EXERCISE SET »
- 1) Set down the passage of the article on new depression treatments word for word, beginning at "According to the" and ending after "for stress management.".
- 2) In the article on new depression treatments, which journal published the research?
- 3) Continue the article on new depression treatments from the point where it stops.

New Depression Treatments On the Horizon

New research into the physiological causes of depression could eventually yield treatments beyond common antidepressants like Prozac and Zoloft.

According to the research, published in Current Psychiatry, treatments on the horizon include new medications, electrical and magnetic stimulation of the brain and long-term cognitive behavioral therapy for stress management.

Authors are Murali Rao, MD, and Julie M. Alderson, DO. Rao is professor and chair of the Department of Psychiatry and Behavioral Neurosciences at Loyola University Chicago Stritch School of Medicine, and Alderson is a resident at East Liverpool City Hospital in East Liverpool, Ohio.

For more than 50 years, depression has been understood as a deficiency of chemical messengers, called neurotransmitters, that carry signals between brain cells. Commonly used antidepressants are designed to either increase the release or block the degradation of three neurotransmitters – dopamine, norepinephrine and serotonin.

However, although this process has been well understood, drugs such as Zoloft, Paxil and Prozac have led to remission of depression in fewer than half of all patients

This has prompted researchers “to look beyond neurotransmitters for an understanding of depressive disorders,” Rao and Alderson write.

New theories of depression are focusing on differences in neuron density in various regions of the brain; on the effect of stress on the birth and death of brain cells; on the alteration of feedback pathways in the brain and on the role of inflammation evoked by the stress response.

SUPPLIED DATA »
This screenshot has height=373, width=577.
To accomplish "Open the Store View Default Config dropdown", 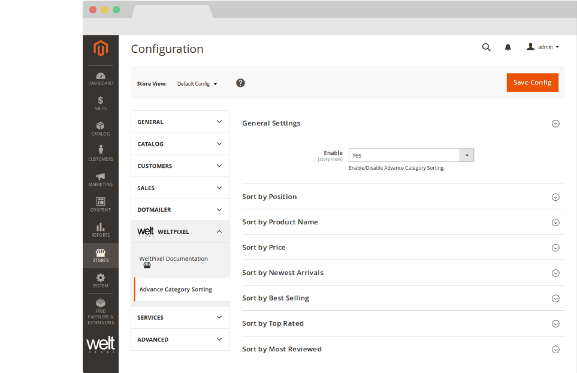I will pos(197,84).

ANSWERS PER TASK »
- 1)
According to the research, published in Current Psychiatry, treatments on the horizon include new medications, electrical and magnetic stimulation of the brain and long-term cognitive behavioral therapy for stress management.

- 2) Current Psychiatry.

- 3)
Long-term stress harms cells in the brains and body, researchers have found. Chronic stress, previous research has indicated, is the leading cause of depression.

Depression treatments currently offered or on the horizon include: corticotropin-releasing hormone antagonists; dexamethasone; partial adrenalectomy; long-term cognitive behavioral therapy; ketamine and other NMDA antagonists; benzodiazepines; anesthetics; deep brain stimulation; transcranial magnetic stimulation; exogenous brain-derived neurotrophic factor; selective serotonin reuptake inhibitors; tricyclic antidepressants; atypical antidepressants; reduction in inflammation; and anti-inflammatory drugs.

It can take several months to recover from depression. Thus, Rao and Alderson write, current depression treatment programs that average six weeks “are not long enough for adequate recovery."